◆ Things to do:
1) In the anime recommendation notebook below, which Big Data problem does the project address?
2) Continue the anime recommendation notebook from the point where it stops.

For this project, we will create an anime recommendation system. A user will input his/hers genre of choice and the model will output the top 10 anime of that genre, along with their descriptions. 

The Data used for this project consist of about 17.562 anime and the preference from 325.772 different users. 

Datasets Description:

The Anime_df has 16214 rows and 5 columns:

* MAL_IDName: the anime id (Primary key) 
* Name: the title of the anime
* Score: the average rating (however we will drop that column)
* Genres: the genres of each anime entry
* Synopsis: a brief description of the anime.

The Ratings_df has 57633278 rows and 3 columns:

* user_id: Id of the user who left a rating
* anime_id: anime id (foreigh key)
* rating: rating from 1 to 10

The Big Data problem surrounding this project is Volume, because of the large number of rows of the Ratings_df. Moreover, we will perform analysis on batch data.

# Setting Up Pyspark

In [None]:
# innstall java
!apt-get install openjdk-8-jdk-headless -qq > /dev/null

# install spark (change the version number if needed)
!wget -q https://archive.apache.org/dist/spark/spark-3.0.0/spark-3.0.0-bin-hadoop3.2.tgz

# unzip the spark file to the current folder
!tar xf spark-3.0.0-bin-hadoop3.2.tgz

# set your spark folder to your system path environment. 
import os
os.environ["JAVA_HOME"] = "/usr/lib/jvm/java-8-openjdk-amd64"
os.environ["SPARK_HOME"] = "/content/spark-3.0.0-bin-hadoop3.2"


# install findspark using pip
!pip install -q findspark

In [None]:
! pip install pyspark

In [None]:
import findspark
findspark.init()
findspark.find()

In [None]:
from pyspark.context import SparkContext, SparkConf
from pyspark.sql import *
from pyspark.sql import SparkSession
from pyspark.sql import Window
from pyspark.sql import Row
import numpy as np
import pandas as pd 
import matplotlib.pyplot as plt
from pyspark.sql import functions as F
from pyspark.sql.functions import explode 
from pyspark.sql.functions import rank
from pyspark.sql.functions import col 
from pyspark.sql.functions import avg 
from pyspark.sql.functions import split
from pyspark.sql.functions import round
import time
from functools import reduce

In [None]:
spark = SparkSession.builder\
        .master('local[5]')\
        .appName('Anime recommendation system')\
        .config('spark.ui.port', '4050')\
        .getOrCreate()

#Importing Data

In [None]:
Anime_df = spark.read.csv('/content/drive/MyDrive/Colab Notebooks/anime_with_synopsis.csv', header=True, inferSchema=True)
Ratings_df = spark.read.csv('/content/drive/MyDrive/Colab Notebooks/rating_complete.csv', header=True, inferSchema=True)

In [None]:
def withColumnRenamed(existingName: any, newName: any): 
  DataFrame

Anime_df = Anime_df.withColumnRenamed("sypnopsis","synopsis")

◆ Raw data:
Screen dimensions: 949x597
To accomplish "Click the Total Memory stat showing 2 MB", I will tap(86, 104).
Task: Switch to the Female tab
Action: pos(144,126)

◆ Responses to the exercise:
1) Volume, because the Ratings_df has a large number of rows.

2)
In [None]:
Anime_df.show(5)

In [None]:
Ratings_df.show(5)

# Data Processing

For the project, we will use the Anime_df as well as the Ratings_df. We will drop the 'Score' column for the Anime_df as we will create a model that will aggregate the ratings of the Ratings_df and then output the score.

In [None]:
Anime_df = Anime_df.drop('Score')

Then we will explode the genre column, so each row have just one gerne

In [None]:
Anime_df.printSchema()

Checking for Null values:

In [None]:
Anime_df.select([F.count(F.when(F.isnull(c), c)).alias(c) for c in Anime_df.columns]).show()

In [None]:
Ratings_df.select([F.count(F.when(F.isnull(c), c)).alias(c) for c in Ratings_df.columns]).show()

As we can see, Anime_df has 8 null values in the synopsis column, however, we will not drop these rows.

Printing the shapes of the above dataframes:

In [None]:
print(f'Anime_df has {Anime_df.count()} rows and {len(Anime_df.columns)} columns')
print(f'Ratings_df has {Ratings_df.count()} rows and {len(Ratings_df.columns)} columns')

Because the genre column of the Anime_df consists of multiple genres per anime, we will split them, resulting in each row containing only one genre per anime.

In [None]:
# Converting each entry of the 'Genres' column to a list of strings, for them to be exploded
Anime_df = Anime_df.withColumn('Genres', split(Anime_df['Genres'], ', '))
Anime_df.show()

Explode the 'Genre' column

In [None]:
Anime_df.printSchema()

In [None]:
Anime_df = Anime_df.select( '*' , explode('Genres').alias('Genres2'))

In [None]:
Anime_df = Anime_df.drop('Genres')
Anime_df = Anime_df.withColumnRenamed('Genres2', 'Genres')

In [None]:
Anime_df.show()

In [None]:
Ratings = Ratings_df.select(['anime_id' , 'rating'])
Ratings.show(5)

### Visualization of the Genre column

In [None]:
# Group column by distinct values and count occurrences
df_count = Anime_df.groupBy('Genres').count()

# Convert DataFrame to Pandas
df_pd = df_count.toPandas()

# Create bar plot
df_pd.plot(kind='bar', x='Genres', y='count' , figsize=(10,6))
plt.show()

As we can observe, the Genre column is unbalanced as the counts differ. Comedy appears to be the most dominant genre of the dataframe contrastly with '7.14' and '6.45' to be the least popular genres.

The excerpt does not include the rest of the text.